> **Page excerpt**:

- Genre: Thriller
- Written by: Christopher Horner Pete Best
- Directed by: Michael Zinberg
- Starring: Linda Gray Linda Purl
- Music by: Patrick Williams
- Country of origin: United States
- Original language: English

Production
- Executive producer: Ed Milkovich
- Producer: Walter Klenhard
- Production location: San Diego
- Cinematography: Michael W. Watkins
- Editors: Robert L. Sinise David L. Bertman
- Running time: 92 minutes
- Production companies: Paramount Television Wilshire Court Productions

Original release
- Network: USA Network
- Release: March 17, 1994

= Accidental Meeting (1994 film) =

Accidental Meeting is a 1994 American made-for-television thriller film directed by Michael Zinberg, and starring Linda Gray and Linda Purl. The film was promoted as 'the female version of Strangers on a Train (1951). The film premiered on USA Network on March 17, 1994.

> **Supplied information**:
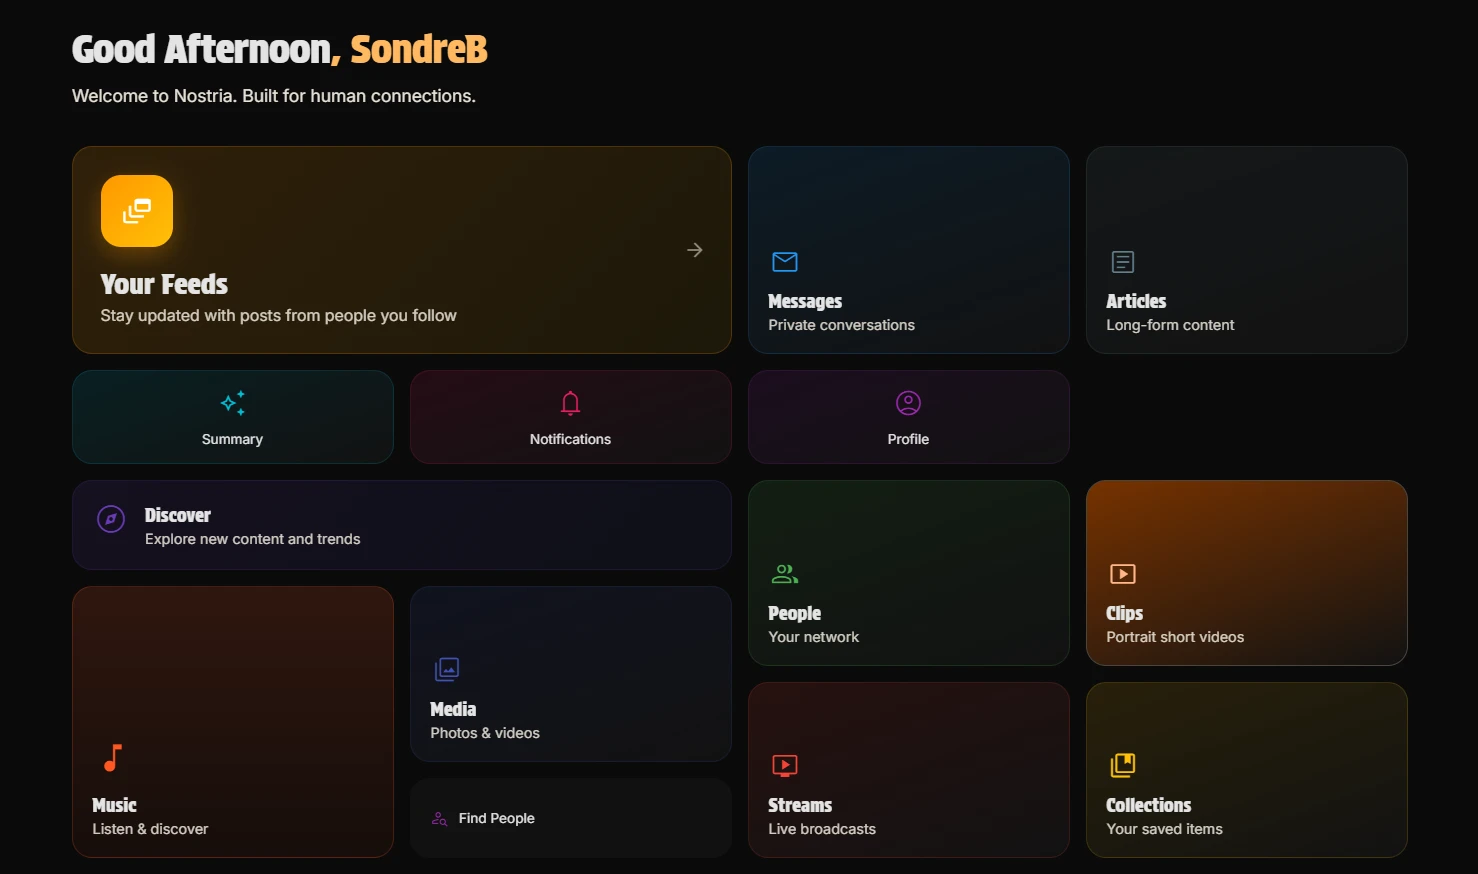1478x874 pixels.
Task: Click the Discover compass icon
Action: click(110, 520)
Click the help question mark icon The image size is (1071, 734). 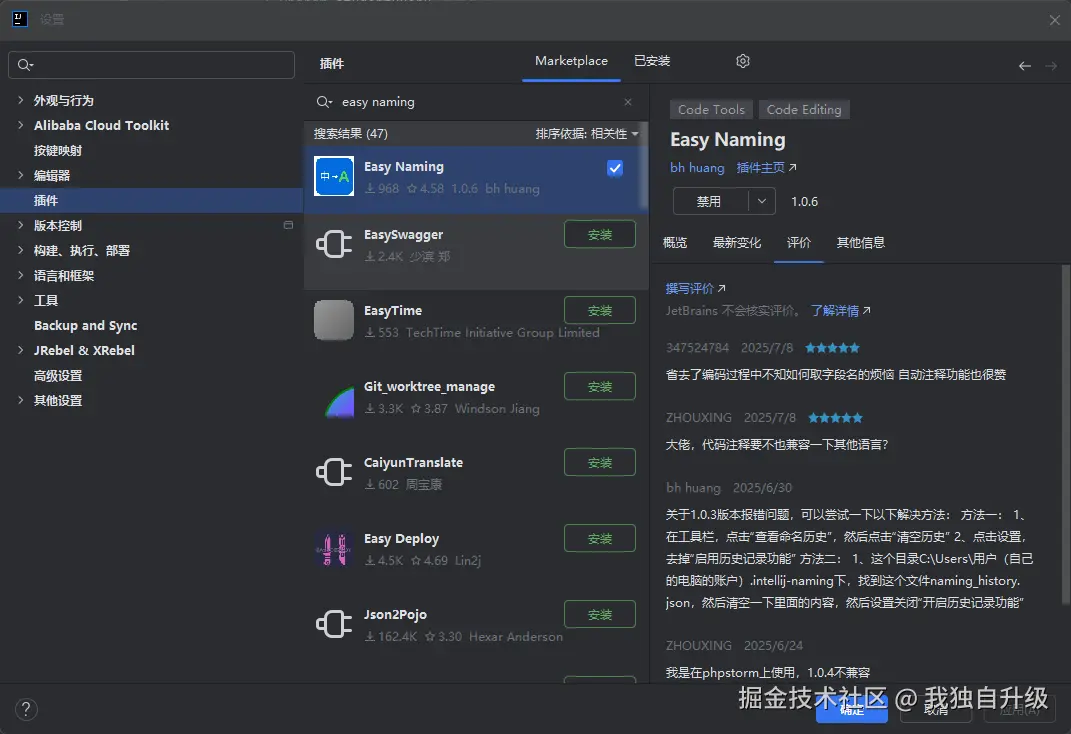pos(26,709)
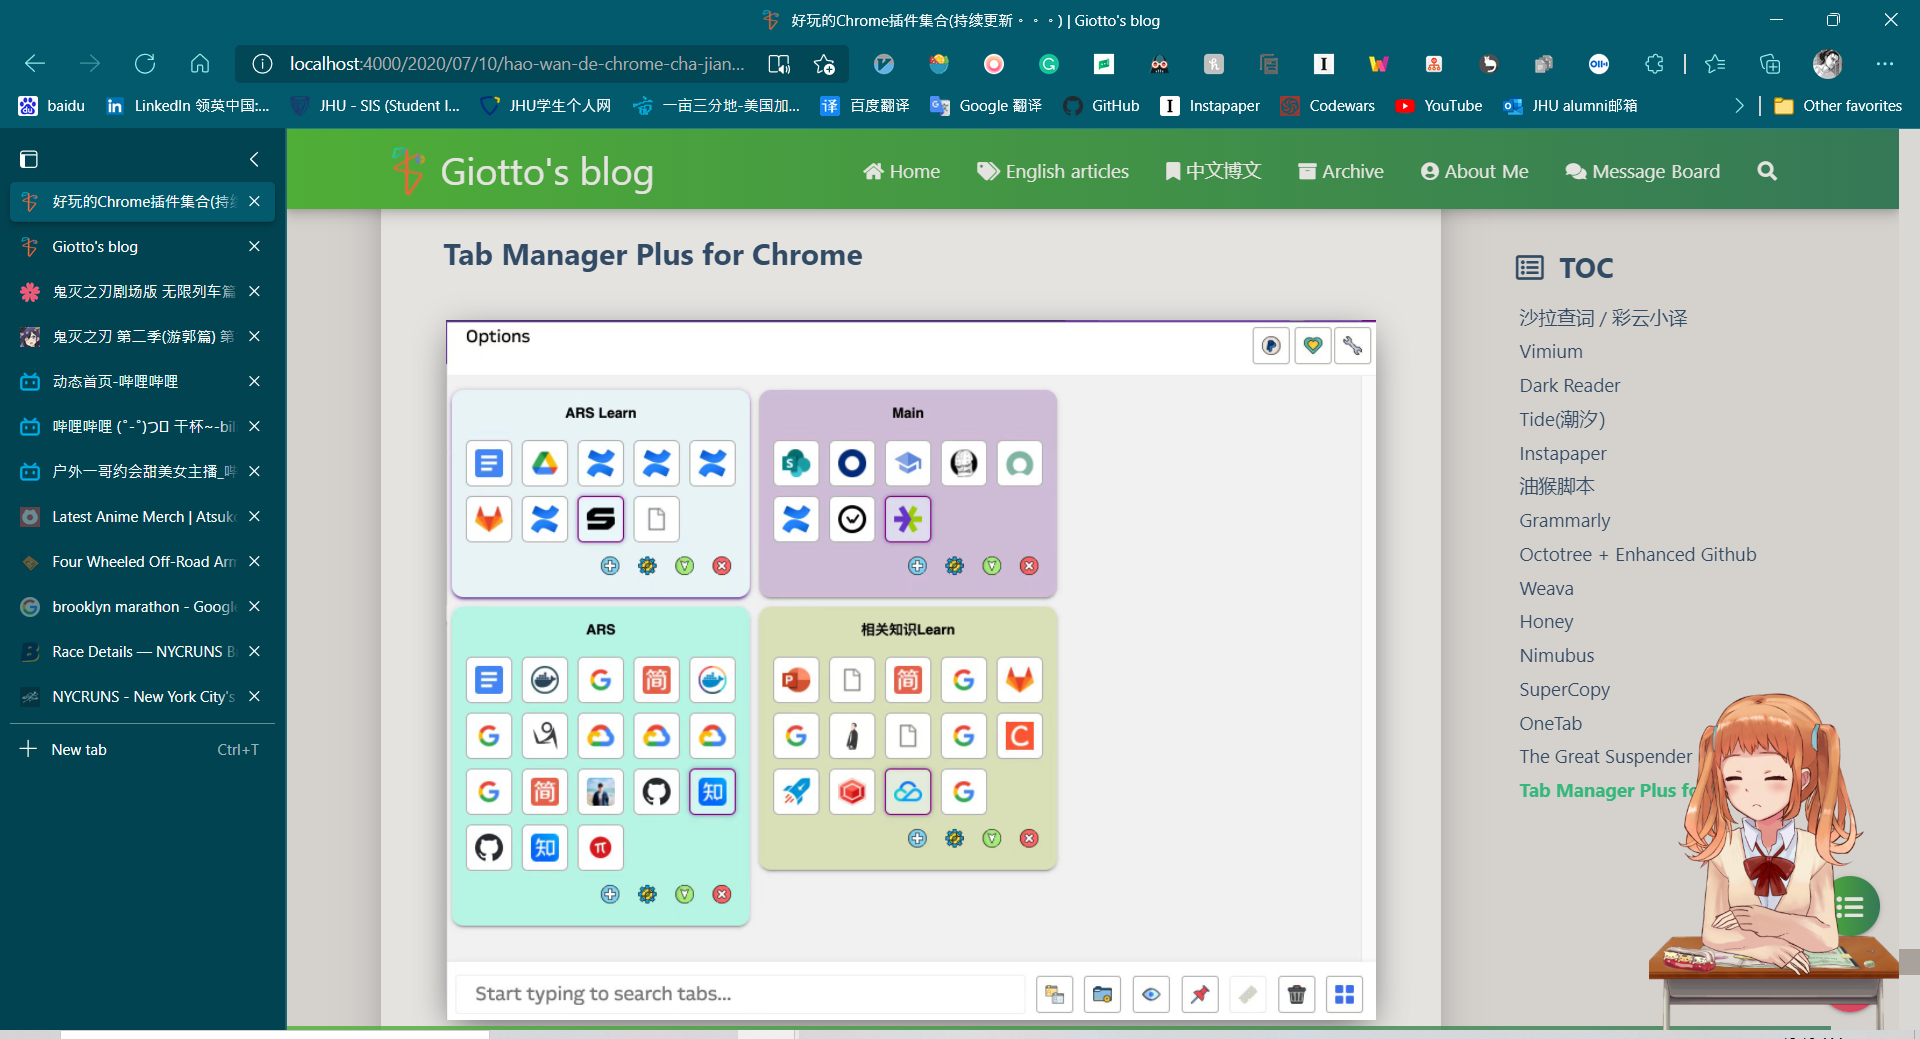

> **Task instructions**:
**1.** According to the Accidental Meeting film page, where was the film produced?
**2.** Transcribe the stretch of the Accidental Meeting film page from "Accidental Meeting is" through "March 17, 1994.".
**3.** Write the next part of the Accidental Meeting film page, picking up after its final sentence.
The data can be set aside; nothing here depends on it.

> **Answers given**:
**1.** San Diego.

**2.**
Accidental Meeting is a 1994 American made-for-television thriller film directed by Michael Zinberg, and starring Linda Gray and Linda Purl. The film was promoted as 'the female version of Strangers on a Train (1951). The film premiered on USA Network on March 17, 1994.

**3.**
== Plot ==
Jennifer's husband is committing adultery. Maryanne's boss treats her like dirt. After an accidental meeting, the women decide to kill each other's men. Jennifer goes through with the deal, but Maryanne backs out. Jennifer, enraged, will not rest until Maryanne lives up to her part of the deal.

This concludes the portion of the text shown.